Tuberculosis (TB) remains one of the main threats to mankind. Despite the efforts of the scientific community toward understanding this disease, ~9 million active TB cases and 2 million deaths occur every year (Dye et al., 1999
; Dye, 2006
). Although immune cell activation is required to limit the growth of Mycobacterium tuberculosis
(Mtb), if uncontrolled it can damage host tissue. The balance between protection and pathological consequences is the crux of TB pathogenesis. It is therefore crucial to understand and discriminate the components of the immune response that are protective from those that are damaging to effectively intervene in TB. Indeed, the hope for improved vaccination relies on the possibility that these responses can be independently manipulated.
The discrimination between protective and pathological components of the immune response during TB is particularly important because M. bovis
bacille Calmette-Guérin (BCG), currently the only available vaccine against TB, has variable efficacy (ranging from 0 to 80%; Colditz et al., 1994
) and its protection may last for only 10 yr (Sterne et al., 1998
; Weir et al., 2008
). As a result of this apparent loss of activity, revaccination with BCG, DNA vaccines, or subunit vaccines is considered as a potential control strategy; however, the safety of this strategy in a highly exposed population is not yet fully defined. The issue of safety arises because of the fact that repeated exposure of Mtb-infected animals to mycobacterial antigens can initiate immune-mediated pathology. Specifically, the exposure of Mtb-infected guinea pigs to either live mycobacteria or mycobacterial antigens results in necrotic inflammation at the site of challenge, a response that has been termed the Koch phenomenon (Koch, 1891
). Although the cellular and molecular determinants of this response are undefined, it appears that the severity of the Koch phenomenon depends on the dose of antigen, as lower doses of antigen are used to induce a delayed-type hypersensitivity response; this is the basis for the current skin test for detecting latently infected individuals (Rich, 1944
). A damaging focal response at the site of initial infection can also be triggered by repeated vaccine (BCG or DNA) challenge of Mtb-infected animals. This leads to the development of severe pathology, including necrosis and increased granulocyte influx in preexisting lesions in the lung (Turner et al., 2000
; Moreira et al., 2002
; Taylor et al., 2003
). The perceived risk of increased pathological consequences as a result of vaccination in previously exposed humans has lead to initial safety screens being performed on novel vaccine candidates (Sander et al., 2009
). However, results from these types of studies should be interpreted cautiously, as the extent of repeated antigen exposure will differ greatly depending on the level of disease in the community. Therefore, there is a concern that adult postexposure vaccination to prevent the reactivation of TB could lead to pathology, particularly in highly exposed populations.

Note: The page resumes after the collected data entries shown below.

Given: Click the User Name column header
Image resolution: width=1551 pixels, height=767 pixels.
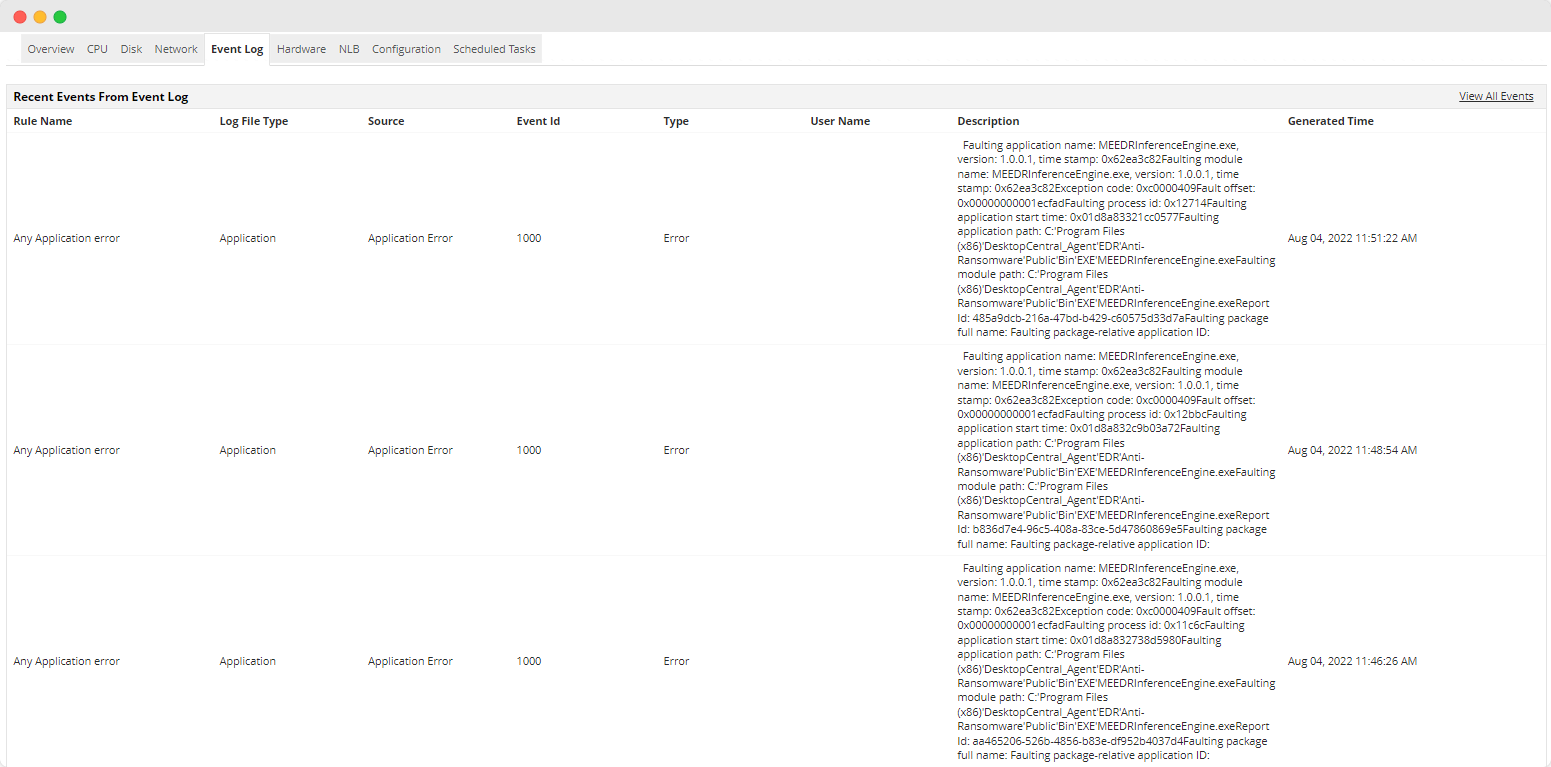Looking at the screenshot, I should 840,121.
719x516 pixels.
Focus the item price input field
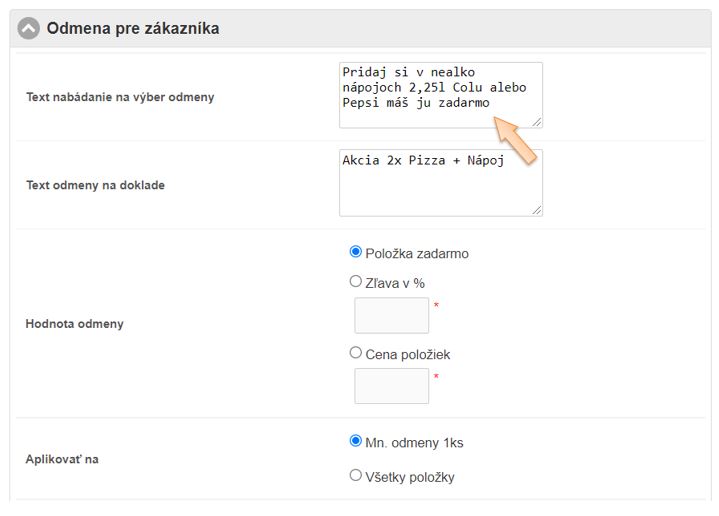coord(391,386)
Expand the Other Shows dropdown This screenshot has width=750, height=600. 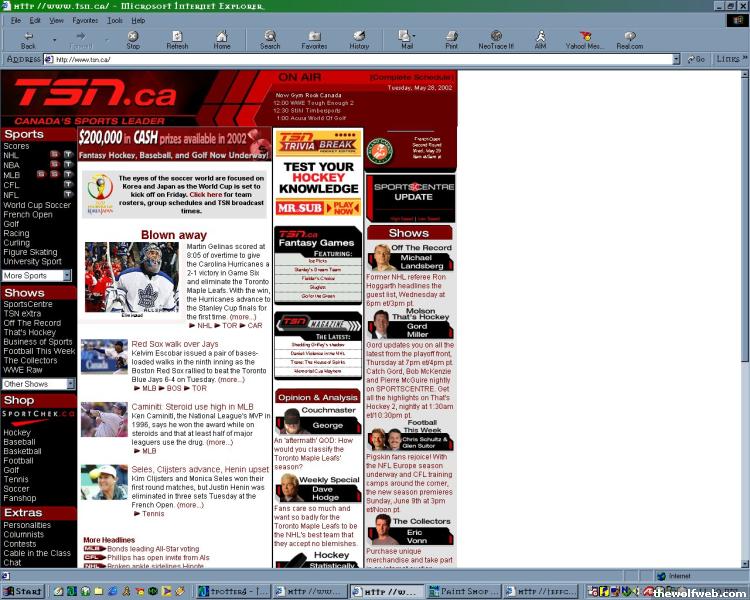pyautogui.click(x=69, y=384)
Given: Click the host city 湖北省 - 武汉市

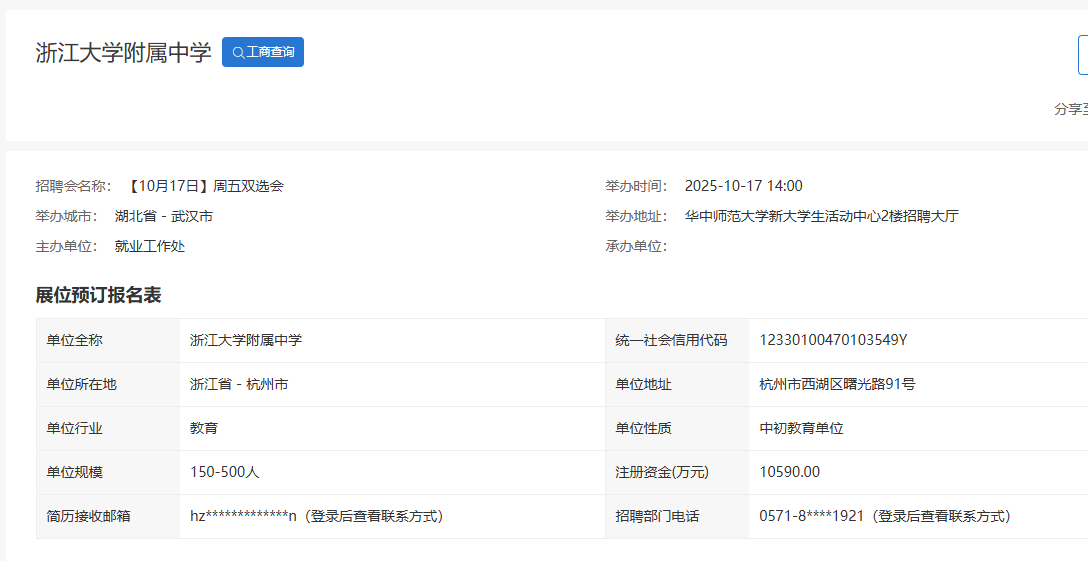Looking at the screenshot, I should point(163,216).
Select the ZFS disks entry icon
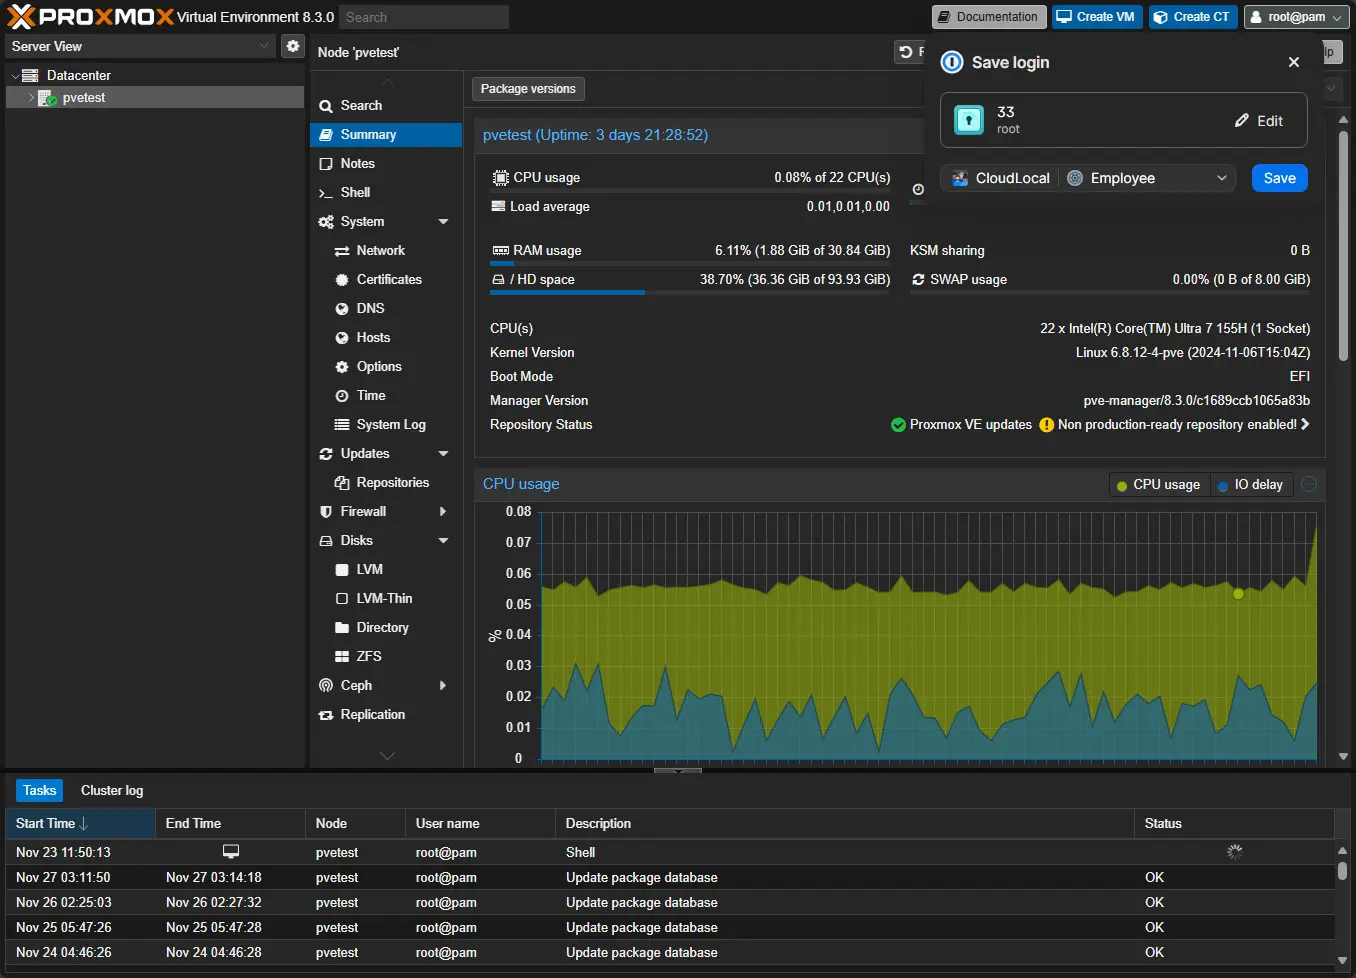Image resolution: width=1356 pixels, height=978 pixels. pyautogui.click(x=342, y=657)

The importance of the cytokine IFN-γ in the protective response to Mtb is well established (North and Young, 2004
); however, the mediator of pathological responses has not been identified. The Koch-like pathologies described in the previous paragraph were consistently associated with neutrophil influx and could therefore be mediated by IL-17 (Miyamoto et al., 2003
; Kolls and Linden, 2004
). Further, although IL-17 is induced during mycobacterial infection, it does not play a significant role during the early period of infection (up to 100 d; Khader and Cooper, 2008
). In addition, IFN-γ is able to regulate the IL-17 response during BCG infection (Cruz et al., 2006
), and in the absence of IFN-γ signaling in the stroma, an increase in neutrophil involvement in the TB granuloma is seen (DesVignes and Ernst, 2009
); these data reflect an important regulatory activity for IFN-γ in the control of pathology in TB. Therefore, we hypothesized that repeated antigen exposure would allow the IL-17 response to overcome the IFN-γ–mediated regulation and thereby mediate immunopathological consequences, and that the Koch phenomenon may result from an unregulated IL-17 response.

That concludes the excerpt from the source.